Japanese manga legend Jiro Taniguchi passes away at age 69

Source:AFP Published: 2017/2/12 17:08:39

Jiro Taniguchi, a legend in Japan's comic art of manga, died in Tokyo on Saturday at the age of 69, leaving behind an international following for his exquisite line drawing of scenes from everyday life.

The artist's French publisher Casterman announced his death on its website, adding that he had been seriously ill, as it expressed its deep condolences to his family.

Taniguchi first shot to fame in Japan at the end of the 1980s with the first volume of The Times of Botchan, which centers around Natsume Soseki, one of Japan's greatest writers.

Just over a decade later, he hit the international manga scene with A Distant Neighbourhood, about a Japanese salaryman who travels back to his childhood - widely seen to this day as his masterpiece.

Taniguchi's detailed landscapes populated by vaguely cartoonish characters drew comparisons in the West with some of the better-known European comic heroes, such as Tintin.

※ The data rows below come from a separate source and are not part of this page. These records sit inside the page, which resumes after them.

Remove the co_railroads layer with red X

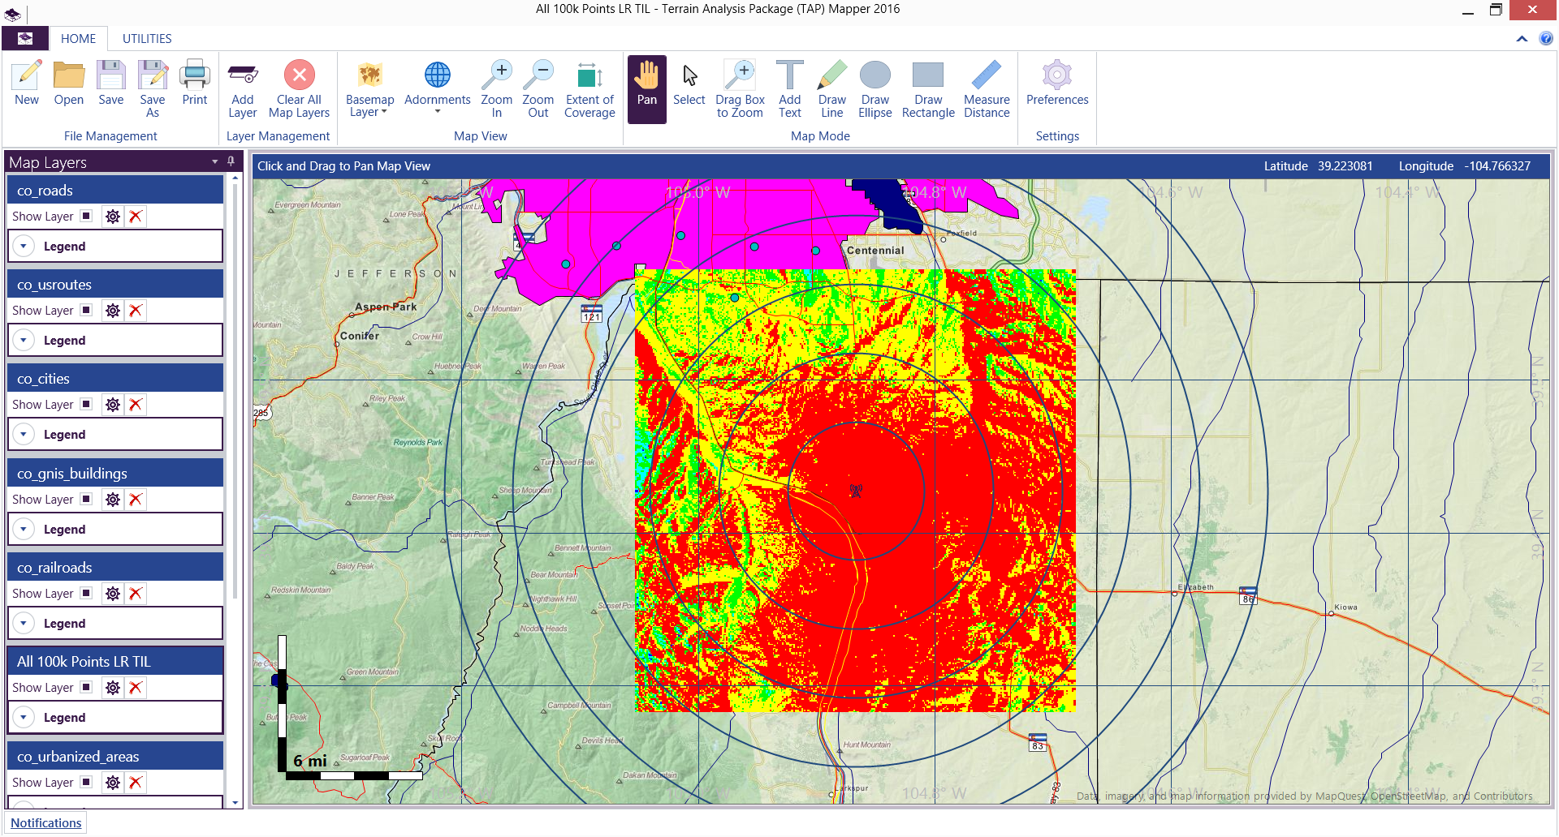tap(136, 594)
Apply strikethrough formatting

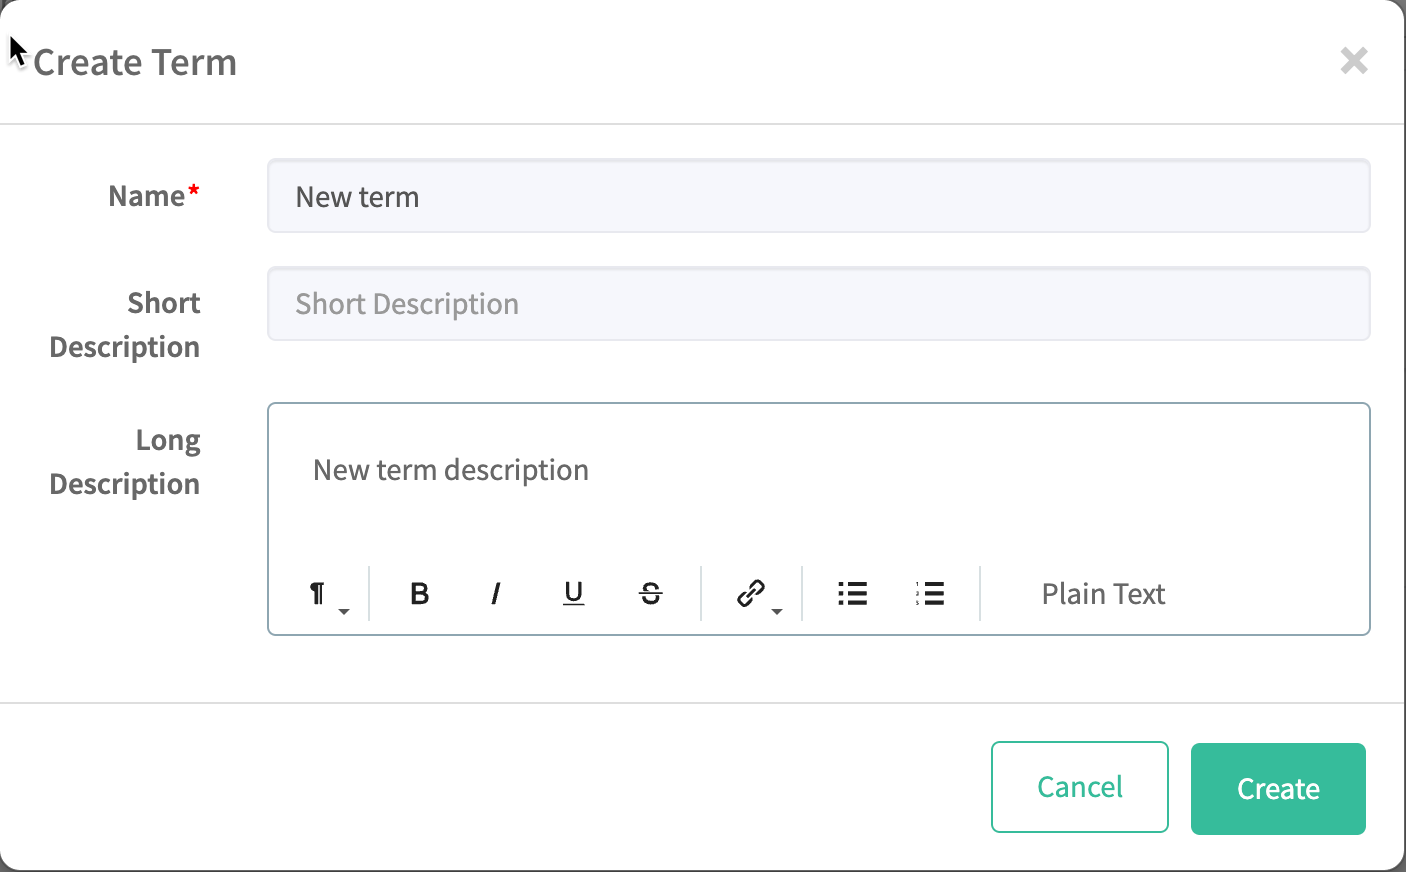click(650, 594)
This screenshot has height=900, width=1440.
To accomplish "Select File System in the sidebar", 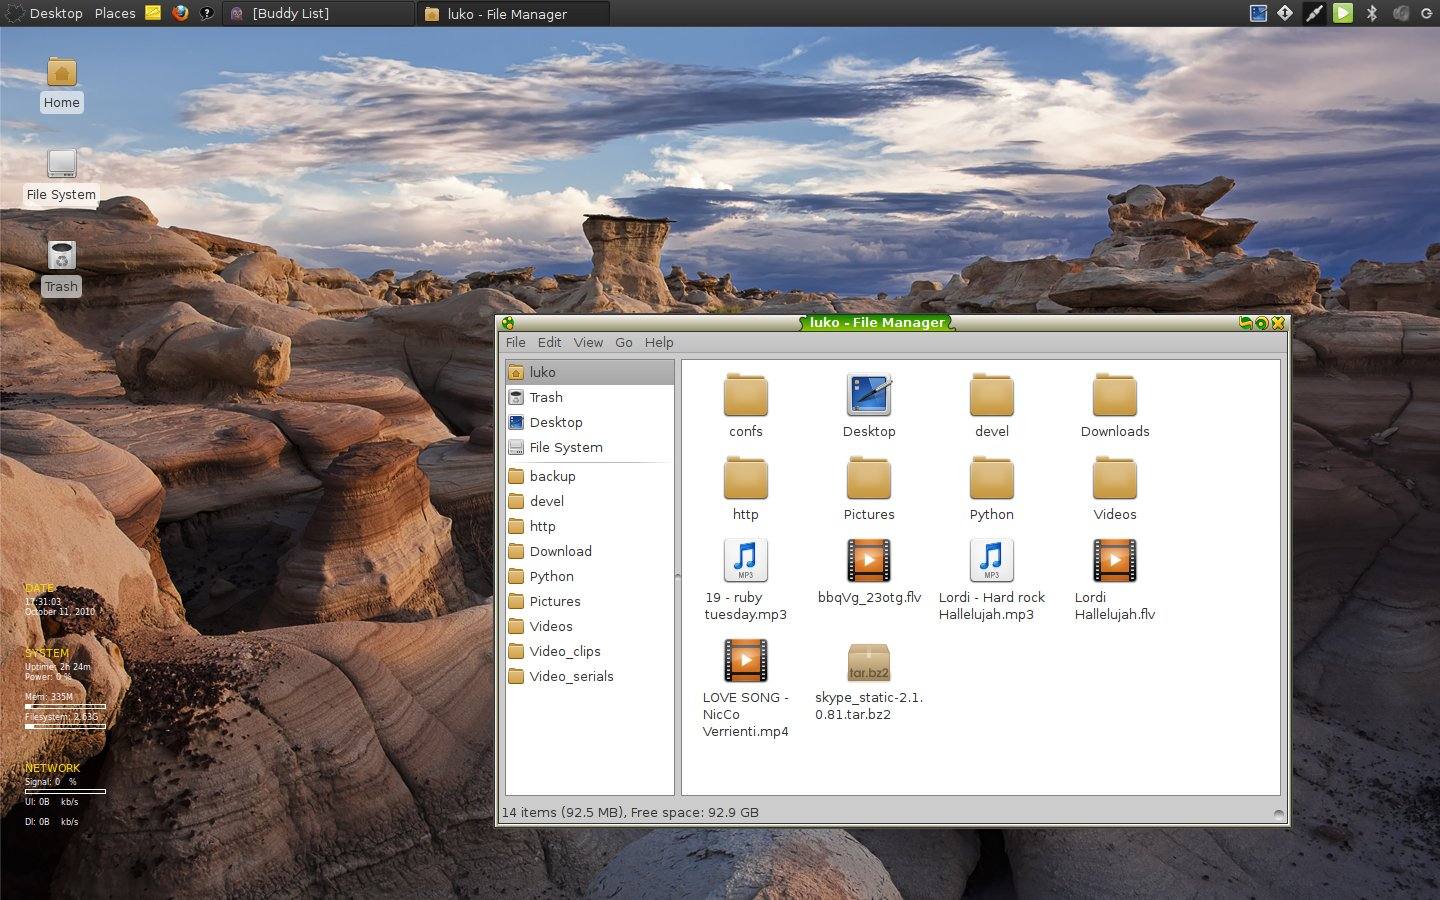I will (x=565, y=447).
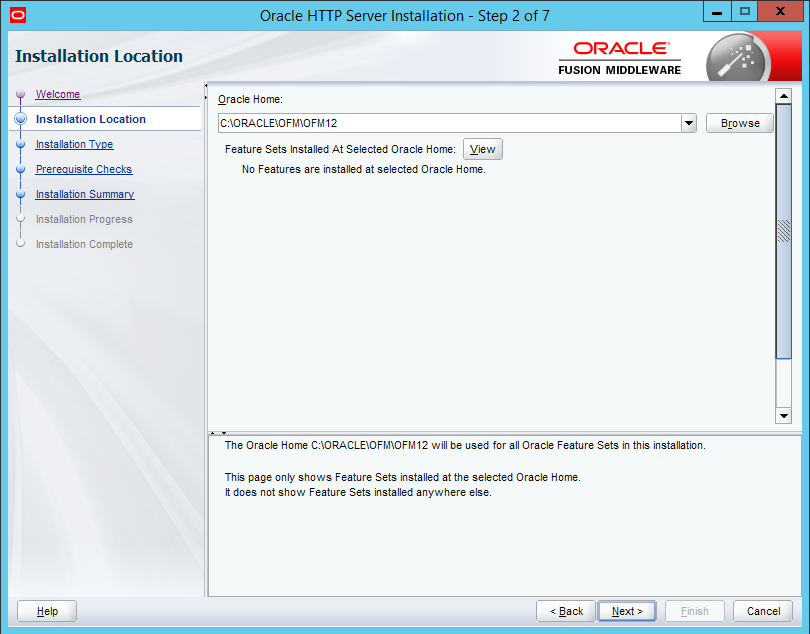View feature sets installed at Oracle Home
Image resolution: width=810 pixels, height=634 pixels.
[482, 149]
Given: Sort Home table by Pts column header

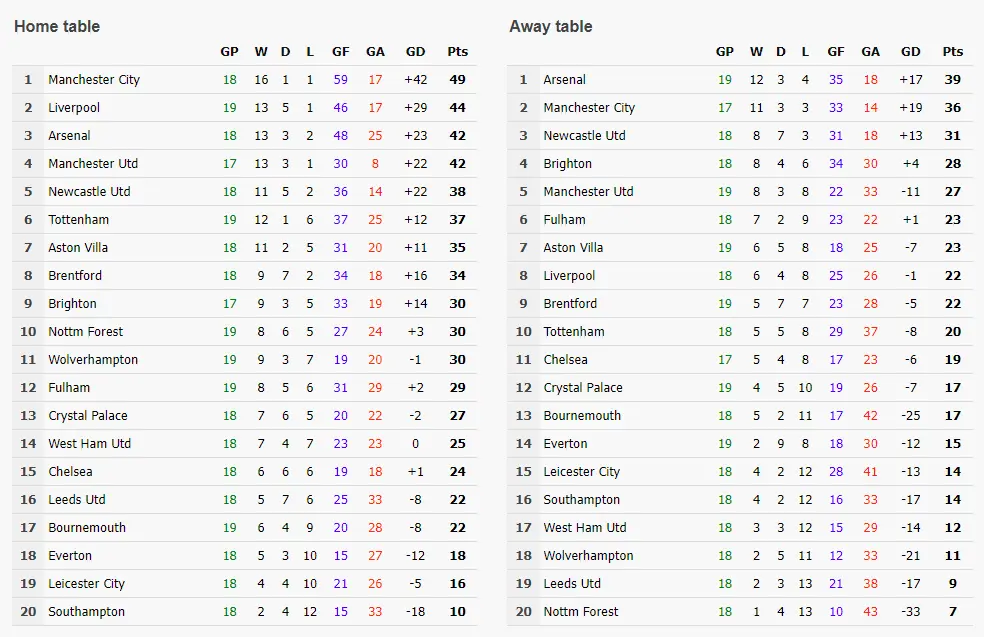Looking at the screenshot, I should [458, 52].
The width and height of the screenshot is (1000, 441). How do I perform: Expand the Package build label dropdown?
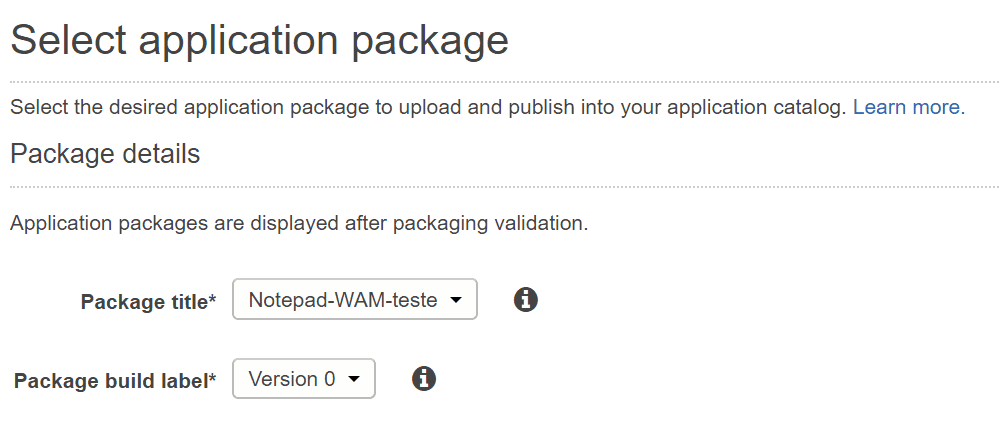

Born in 1947 to a modest family in the city of Tottori, 100 kilometers northwest of the old imperial capital Kyoto, Taniguchi had his first cartoon published in 1970.

He became especially popular in France, one of the biggest markets for graphic art.

In 2011, the France awarded Taniguchi the Knight of the Order of Arts and Letters.

Four years later, the annual cartoon festival in the French city of Angouleme held a retrospective of his work.

Taniguchi "really did bridge the two worlds of cartoon art - Japan and France," said Sebastien Langevin, a graphic art specialist and Canal BD Manga Mag chief editor.

Casterman, his publisher, also praised Taniguchi's character, describing him as an "extraordinarily kind and gentle" person.

"The humanism that imbued all his work is familiar to his readers, but the man himself was much less well-known, naturally reserved in character and more inclined to let his work speak on his behalf," it said.